→ Supplied data

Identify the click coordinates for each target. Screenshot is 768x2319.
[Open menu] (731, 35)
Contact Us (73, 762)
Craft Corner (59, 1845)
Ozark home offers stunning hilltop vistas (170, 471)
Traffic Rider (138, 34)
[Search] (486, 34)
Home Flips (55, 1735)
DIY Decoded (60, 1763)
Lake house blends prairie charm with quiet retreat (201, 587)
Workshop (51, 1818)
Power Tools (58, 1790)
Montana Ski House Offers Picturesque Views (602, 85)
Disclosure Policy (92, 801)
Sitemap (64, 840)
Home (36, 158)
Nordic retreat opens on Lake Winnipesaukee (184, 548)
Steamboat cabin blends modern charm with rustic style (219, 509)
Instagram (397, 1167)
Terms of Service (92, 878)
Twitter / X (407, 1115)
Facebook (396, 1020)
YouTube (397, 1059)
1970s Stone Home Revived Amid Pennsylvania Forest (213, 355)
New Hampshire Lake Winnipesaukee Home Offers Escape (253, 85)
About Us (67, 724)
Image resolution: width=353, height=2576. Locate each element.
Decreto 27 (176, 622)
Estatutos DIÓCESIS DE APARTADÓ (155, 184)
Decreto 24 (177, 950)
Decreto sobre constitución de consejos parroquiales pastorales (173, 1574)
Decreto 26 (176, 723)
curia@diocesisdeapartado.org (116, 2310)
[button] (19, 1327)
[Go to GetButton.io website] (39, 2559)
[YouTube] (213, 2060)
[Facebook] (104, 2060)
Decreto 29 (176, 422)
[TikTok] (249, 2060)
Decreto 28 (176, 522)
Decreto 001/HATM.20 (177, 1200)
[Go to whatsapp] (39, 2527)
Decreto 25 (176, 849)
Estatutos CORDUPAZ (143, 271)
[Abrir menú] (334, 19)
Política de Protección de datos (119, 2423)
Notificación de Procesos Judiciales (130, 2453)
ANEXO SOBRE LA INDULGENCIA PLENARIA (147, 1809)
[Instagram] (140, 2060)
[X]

→ The problem
Every line of the entries above that includes "blends" should be copied.

→ Completed exercise
Lake house blends prairie charm with quiet retreat (201, 587)
Steamboat cabin blends modern charm with rustic style (219, 509)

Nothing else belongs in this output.